Unbelievable. So I have been banned from 2 forums in 24 hours. First Seven Forums for thanking a member on a thread for liking my You Tube video. And now Expert Law forums for posting about my being wrongly banned from Seven Forums.

But I don't deserve to be banned for what is nothing. Because it is all over nothing. As I did not do anything wrong.and I don't call thanking a member for liking my video wrong or writing about my ban from seven Forums wrong either. And I did explain on the thread I started on Expert Law forums that I did nothing wrong to get banned from Seven Forums.

But now I am banned for life from 2 forums for doing nothing.
 If this is a joke it is not very funny. Andrea Borman.


----------



## voyagerfan99 (Oct 17, 2011)

Thanks for bumping a thread that's over a year old.


----------



## 87dtna (Oct 17, 2011)

I think we should ban him for that


----------



## Andrea Borman (Oct 17, 2011)

*Re ban from a forum.*

Well,I knew that Seven Forums are very strict. One word off topic and a moderator will delete your post. And yes the forum member was off topic by posting his comment on a thread about installing Movie Maker on Windows 7,that he liked my video. And I replied back on the same thread out of good manners. But he is not banned and I am banned. And then when I posted on Expert Law forums. About my ban from Seven Forums. They banned me from that forum as well as well.

But they have not banned my IP address. So I can still visit the two sites.

But one word of advice is, if you have been banned from a forum. Sure you can send them an email to ask them why you were banned and explain to them why you should not have been banned.

But do not sign up for a new account under a different username on the forum you were banned from. They have a record of your IP address. And even if you do create a new username and use another email address. They will know that it's you. That will just make them more angry with you. And then they will ban your IP address. And if they do not respond to your email,do not keep emailing them. As they will regard this as harassment.  As they could ban your IP address for that too.

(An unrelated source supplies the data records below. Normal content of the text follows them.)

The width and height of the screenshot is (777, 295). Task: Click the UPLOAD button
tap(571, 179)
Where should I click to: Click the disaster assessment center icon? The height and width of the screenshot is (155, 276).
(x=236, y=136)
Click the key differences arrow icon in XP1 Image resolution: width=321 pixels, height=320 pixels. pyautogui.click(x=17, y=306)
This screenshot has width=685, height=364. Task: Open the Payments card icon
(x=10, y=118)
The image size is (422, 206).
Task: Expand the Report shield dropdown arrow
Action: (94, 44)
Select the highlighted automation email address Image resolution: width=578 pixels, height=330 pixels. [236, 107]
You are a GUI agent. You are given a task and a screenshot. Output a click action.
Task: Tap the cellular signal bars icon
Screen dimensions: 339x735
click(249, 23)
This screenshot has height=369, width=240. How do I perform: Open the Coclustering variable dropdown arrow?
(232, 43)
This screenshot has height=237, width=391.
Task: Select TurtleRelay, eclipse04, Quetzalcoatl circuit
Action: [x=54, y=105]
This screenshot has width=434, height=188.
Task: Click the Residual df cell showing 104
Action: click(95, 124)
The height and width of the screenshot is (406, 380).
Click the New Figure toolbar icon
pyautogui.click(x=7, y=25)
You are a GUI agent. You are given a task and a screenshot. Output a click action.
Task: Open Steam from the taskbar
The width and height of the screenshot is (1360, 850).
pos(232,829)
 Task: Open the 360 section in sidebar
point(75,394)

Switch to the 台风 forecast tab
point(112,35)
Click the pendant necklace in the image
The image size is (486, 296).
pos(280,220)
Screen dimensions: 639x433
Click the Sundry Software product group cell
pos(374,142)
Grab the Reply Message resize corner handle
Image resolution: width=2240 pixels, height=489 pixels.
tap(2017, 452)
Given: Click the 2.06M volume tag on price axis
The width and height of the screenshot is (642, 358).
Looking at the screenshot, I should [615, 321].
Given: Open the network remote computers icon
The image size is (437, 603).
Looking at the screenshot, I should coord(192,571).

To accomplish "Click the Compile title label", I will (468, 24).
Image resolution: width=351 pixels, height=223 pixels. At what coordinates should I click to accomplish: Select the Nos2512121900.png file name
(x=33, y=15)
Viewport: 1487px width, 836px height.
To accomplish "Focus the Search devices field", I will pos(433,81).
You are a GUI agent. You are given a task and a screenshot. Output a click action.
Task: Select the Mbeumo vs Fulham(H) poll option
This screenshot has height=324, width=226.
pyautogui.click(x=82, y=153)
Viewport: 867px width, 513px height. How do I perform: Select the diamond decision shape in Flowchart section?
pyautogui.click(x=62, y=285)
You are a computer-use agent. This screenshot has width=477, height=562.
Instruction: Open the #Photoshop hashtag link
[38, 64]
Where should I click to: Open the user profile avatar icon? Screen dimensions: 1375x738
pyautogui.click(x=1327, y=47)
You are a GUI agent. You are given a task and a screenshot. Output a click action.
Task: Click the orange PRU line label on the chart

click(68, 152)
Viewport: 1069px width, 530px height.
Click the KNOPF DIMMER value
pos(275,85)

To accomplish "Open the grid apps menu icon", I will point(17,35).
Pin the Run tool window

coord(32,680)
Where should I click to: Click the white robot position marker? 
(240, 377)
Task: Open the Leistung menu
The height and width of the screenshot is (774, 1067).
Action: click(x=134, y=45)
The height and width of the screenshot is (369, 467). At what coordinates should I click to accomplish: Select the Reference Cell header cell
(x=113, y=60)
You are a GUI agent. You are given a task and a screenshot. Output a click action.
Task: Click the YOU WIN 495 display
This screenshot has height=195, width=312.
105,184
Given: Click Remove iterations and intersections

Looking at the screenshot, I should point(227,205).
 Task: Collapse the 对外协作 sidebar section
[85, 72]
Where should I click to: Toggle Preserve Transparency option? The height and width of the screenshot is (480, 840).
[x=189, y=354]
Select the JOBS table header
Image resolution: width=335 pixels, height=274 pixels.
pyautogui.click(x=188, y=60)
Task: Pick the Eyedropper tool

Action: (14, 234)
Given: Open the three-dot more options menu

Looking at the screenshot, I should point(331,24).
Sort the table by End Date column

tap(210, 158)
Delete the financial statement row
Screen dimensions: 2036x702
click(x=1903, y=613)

So if you are banned it is best to leave it and find a new forum. After all why go where you are not welcome? Andrea Borman.


----------



## voyagerfan99 (Oct 17, 2011)

Andrea Borman said:


> Well,I knew that Seven Forums are very strict. One word off topic and a moderator will delete your post. And yes the forum member was off topic by posting his comment on a thread about installing Movie Maker on Windows 7,that he liked my video. And I replied back on the same thread out of good manners. But he is not banned and I am banned. And then when I posted on Expert Law forums. About my ban from Seven Forums. They banned me from that forum as well as well.
> 
> But they have not banned my IP address. So I can still visit the two sites.
> 
> ...



That's not what we're talking about. You bumped a thread that's almost two years old. We don't [bump threads that old] here.


----------



## Andrea Borman (Oct 17, 2011)

I am sorry. I did not know,okay. There was nothing in the rules that said anything about that. If I have upset anyone. I apologise. Andrea Borman.


----------



## mep916 (Oct 18, 2011)

Andrea Borman said:


> I am sorry. I did not know,okay. There was nothing in the rules that said anything about that. If I have upset anyone. I apologise. Andrea Borman.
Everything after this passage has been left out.